8.4.12   The standard requires that, with due regard to management objectives, measures shall be taken to control the pressure of animal populations on forest regeneration and growth as well as on biodiversity.

8.4.13   The standard requires that standing and fallen dead wood, hollow trees, old groves and rare tree species shall be left in quantities and distribution necessary to safeguard biological diversity, taking into account the potential effect on the health and stability of forests and on surrounding ecosystems.

8.5 Criterion 5: Maintenance or appropriate enhancement of protective functions in forest management (notably soil and water)

8.5.1 The standard requires that protective functions of forests for society, such as their potential role in erosion control, flood prevention, water purification, climate regulation, carbon sequestration and other regulating or supporting ecosystem services shall be maintained or enhanced.

8.5.2     The standard requires that areas that fulfil specific and recognised protective functions for society shall be mapped, and forest management plans and operations shall ensure the maintenance or enhancement of these functions.

8.5.3     The standard requires that special care shall be given to forestry operations on sensitive soils and erosion-prone areas as well as in areas where operations might lead to excessive erosion of soil into watercourses. Techniques applied and the machinery used shall be suitable for such areas. Special measures shall be taken to minimize the pressure of animal populations on these areas.

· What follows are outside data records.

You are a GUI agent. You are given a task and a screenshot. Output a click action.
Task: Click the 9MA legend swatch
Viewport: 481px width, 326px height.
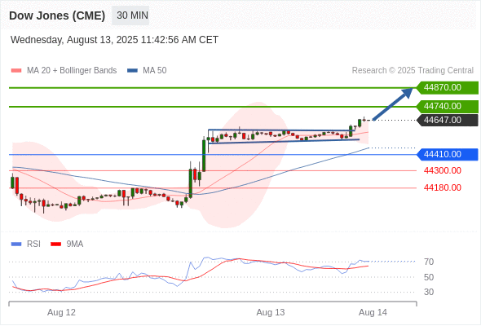pos(55,245)
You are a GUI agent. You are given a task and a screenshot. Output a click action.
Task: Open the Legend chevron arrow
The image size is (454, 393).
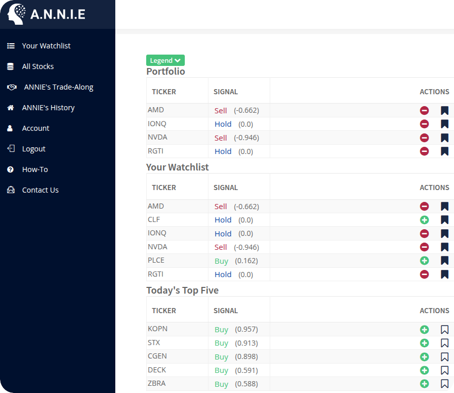178,60
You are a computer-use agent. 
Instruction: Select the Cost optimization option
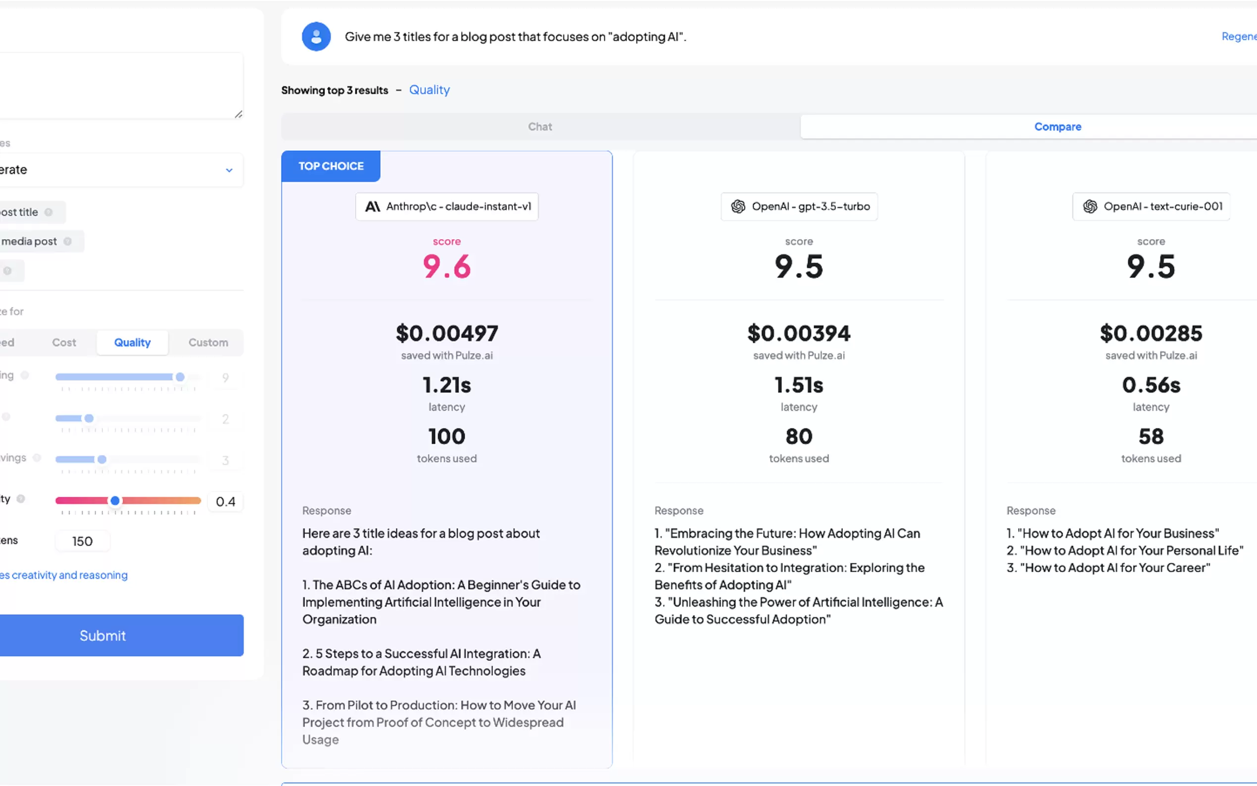coord(64,343)

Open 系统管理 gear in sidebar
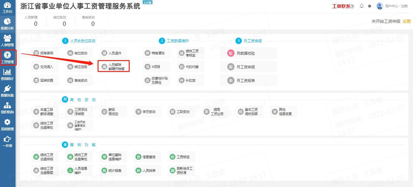pos(8,125)
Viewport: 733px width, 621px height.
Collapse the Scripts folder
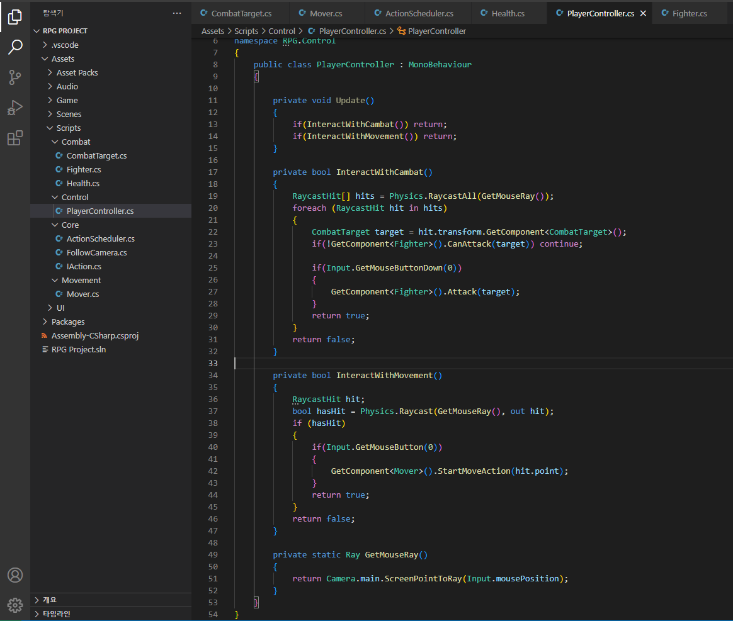point(68,128)
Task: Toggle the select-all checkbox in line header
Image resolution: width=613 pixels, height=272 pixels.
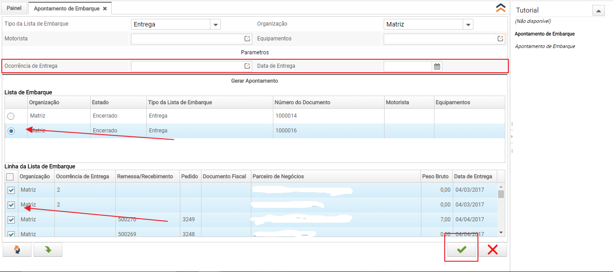Action: point(10,177)
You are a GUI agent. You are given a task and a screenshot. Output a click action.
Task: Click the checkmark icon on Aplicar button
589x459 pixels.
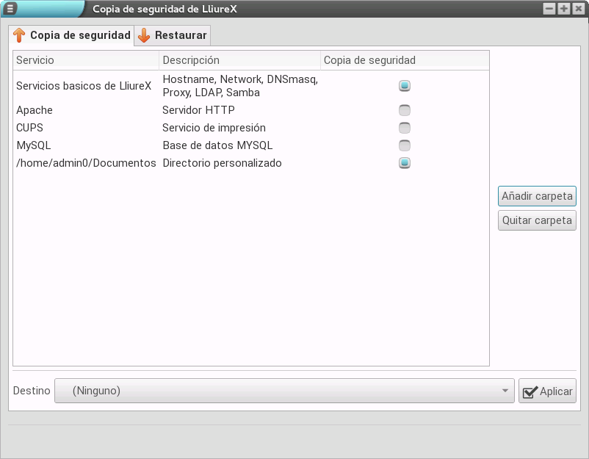(x=530, y=392)
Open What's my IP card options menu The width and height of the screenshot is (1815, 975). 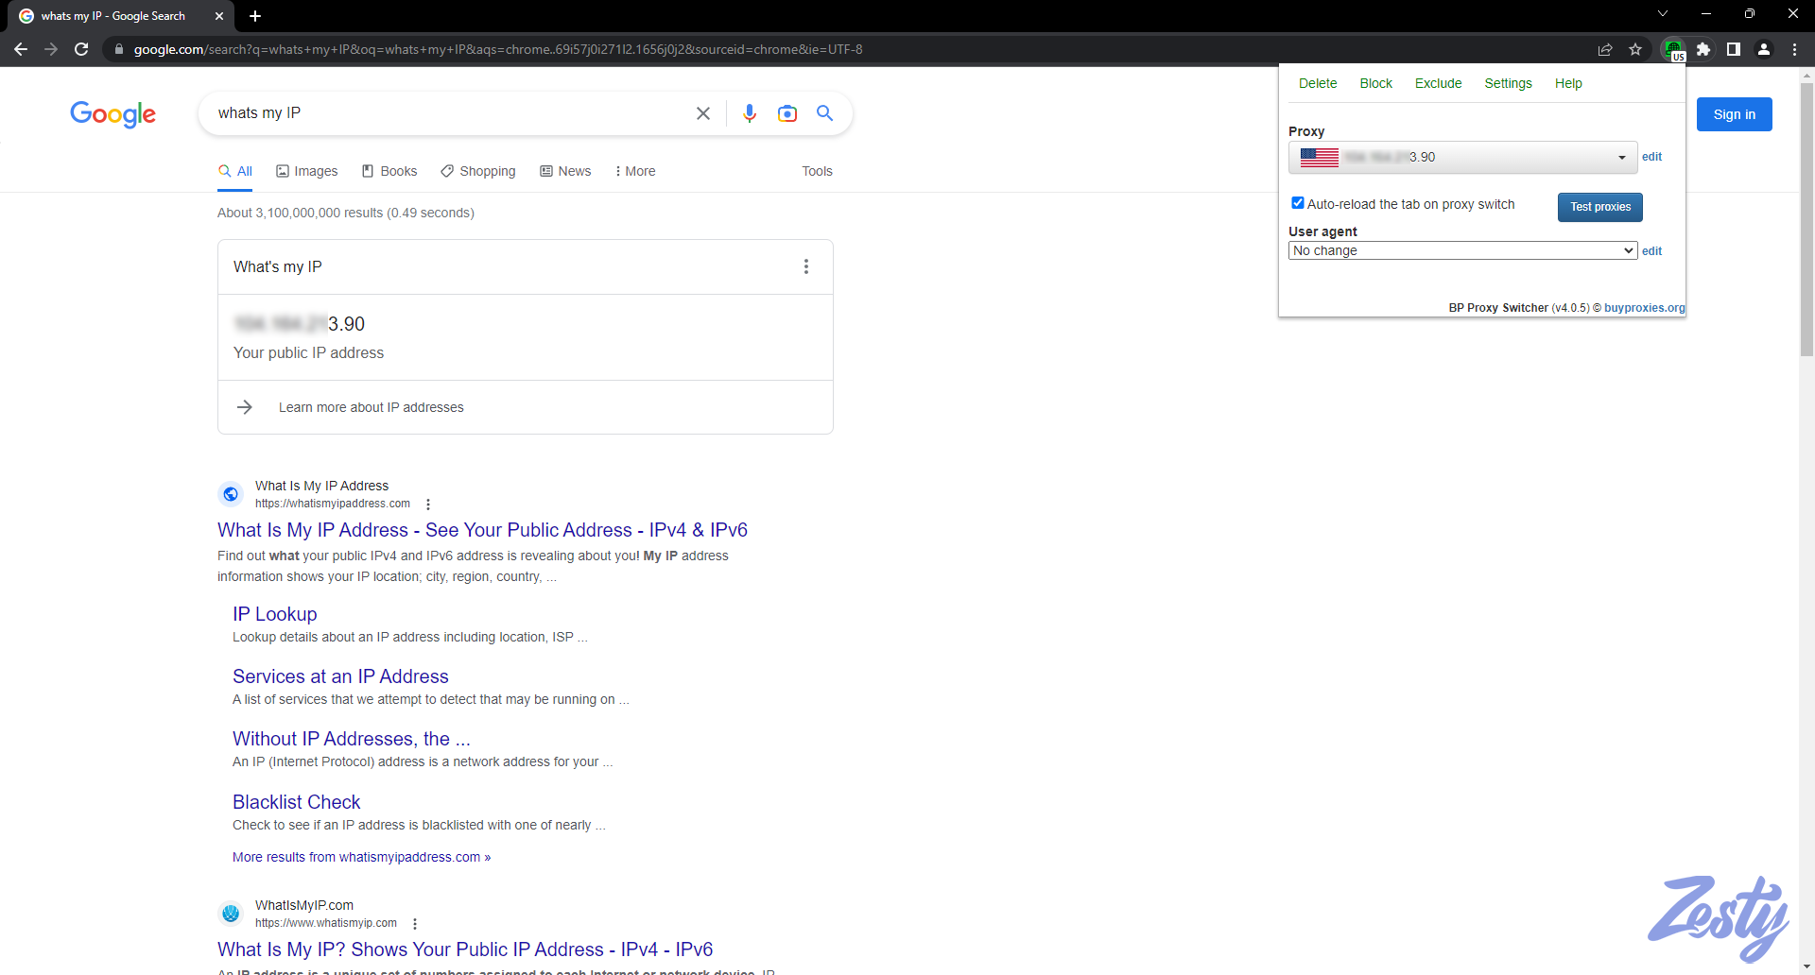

8.5.4     The standard requires that special care shall be given to forestry operations in forest areas with water protection functions to avoid adverse effects on the quality and quantity of water resources. Inappropriate use of chemicals or other harmful substances or inappropriate silvicultural practices influencing water quality in a harmful way shall be avoided. Downstream water balance and water quality shall not be significantly affected by the operation.

8.5.5     The standard requires that construction of roads, bridges and other infrastructure shall be carried out in a manner that minimises bare soil exposure, avoids the introduction of soil into watercourses and preserves the natural level and function of water courses and river beds. Proper road drainage facilities shall be installed and maintained.

8.6 Maintenance or appropriate enhancement of socio-economic functions and conditions

8.6.1     The standard requires that forest management planning shall aim to respect all socio economic functions of forests.

8.6.2     The standard requires that adequate public access to forests for the purpose of recreation shall be provided taking into account respect for ownership rights, safety and the rights of others, the effects on forest resources and ecosystems, as well as compatibility with other functions of the forest.

8.6.3     The standard requires that sites with recognised specific historical cultural or spiritual significance and areas fundamental to meeting the needs of indigenous peoples and local communities (e.g. health, subsistence) shall be protected or managed in a way that takes due regard of the significance of the site.

8.6.4     The standard requires that management shall promote the long-term health and well-being of communities within or adjacent to the forest management area, where appropriate supported by engagement with local communities and indigenous peoples.

8.6.5     The standard requires that the best use shall be made of forest-related experience and traditional knowledge, innovations and practices such as those of forest owners, NGOs, local communities, and indigenous peoples. Equitable sharing of the benefits arising from the utilization of such knowledge shall be encouraged.

8.6.6     The standard requires that management shall give due regard to the role of forestry in local economies. Special consideration shall be given to new opportunities for training and employment of local people, including indigenous peoples.

8.6.7 The standard requires that forest management shall contribute to research activities and data collection needed for sustainable forest management or support relevant research activities carried out by other organisations, as appropriate.